Somber Cornellians fill Sage Chapel to memorialize students and faculty slain at Virginia Tech

Cornellians in Sage Chapel fell silent April 19 as the university organist struck the first notes of a prelude in a ceremony memorializing the 32 students and faculty at Virginia Tech University who had lost their lives three days earlier in a campus shooting by a Korean student, who subsequently killed himself.

Lighted candles and a vase of white lilies adorned the altar, and near a podium a poster titled "In Memory" displayed photos of students walking across the Virginia Tech campus. As midday light streamed through the stained-glass windows, the mourners prayed or reflected upon the April 16 shootings.

Kent Fuchs, dean of the College of Engineering, whose son Eric is a junior at Virginia Tech, closed his speech by reading a few words from his colleague, Virginia Tech Engineering Dean Richard Benson. "And we will never forget the friends that we lost," Fuchs quoted Benson. "As long as there is a Virginia Tech they will be remembered. They are more than friends. They are family." Fuchs also noted that he was at a meeting with Benson when the shootings occurred.

"We are one," said Cornell President David Skorton. "We are one community, one people, one planet. We are here today to affirm that oneness ... We are here to bear witness to the passing of the 33 members of our family at Virginia Tech University who have met an untimely and terrible fate."

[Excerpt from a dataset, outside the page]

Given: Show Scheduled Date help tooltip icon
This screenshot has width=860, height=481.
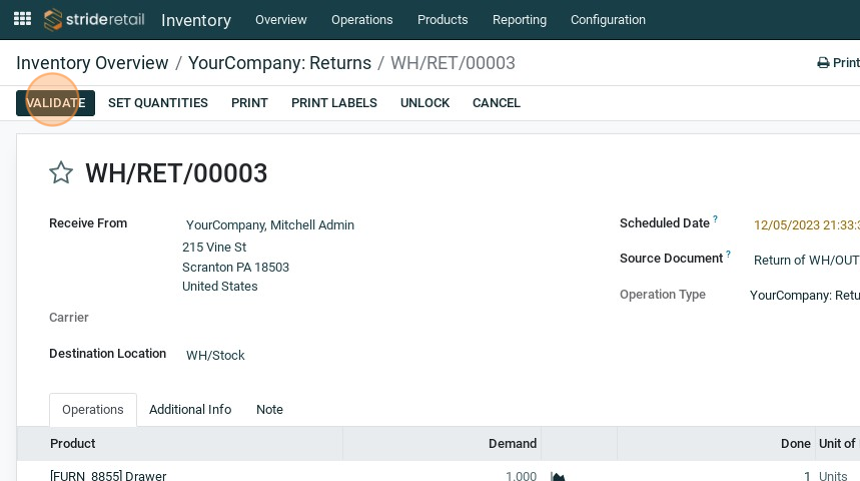Looking at the screenshot, I should point(715,219).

And, he said, "We are here for all of those who are gone, for all 33. We are here for the 32 who have passed from the immediate to another place, not by their own choice. We are also here for the one who has also passed."

He added that those present were there to "join with our friends in the Korean and Korean-American communities for we are all one family, most especially today we share the same sorrow and the same need for comfort and reassurance."

Returning to the phrase, "We are one," throughout his elegy, Skorton ended by saying, "We will stay together, we will go forward together, we will never forget our loss. We are one."

Following Skorton's remarks, Rev. Heewon Chun, chaplain of the Korean Church at Cornell, delivered a moving rendition of "Panis Angelicus," César Franck's well-known hymn.

Cornell Provost Biddy Martin remarked that she watched the tragedy unfurl on local television while visiting her mother in southern Virginia and was struck by the dignity and humility of Virginia Tech students interviewed by the press. She said that they asked "that we not reduce their experience of their university by this horror," which is now referred to as the largest single shooting in U.S. history. Martin added that the students wished to keep intact their experience of Virginia Tech, in spite of their loss of friends and the loss of their "sense of safety and thrilling openness of a university campus."

Martin quoted Nikki Giovanni, the noted Virginia Tech poet and professor, who had spoken about the tragic events at a Virginia campus memorial, "'We will prevail ... but not by moving on, but by going straight through this loss and sense of grief together.'"

A minute of silence followed Martin's remarks.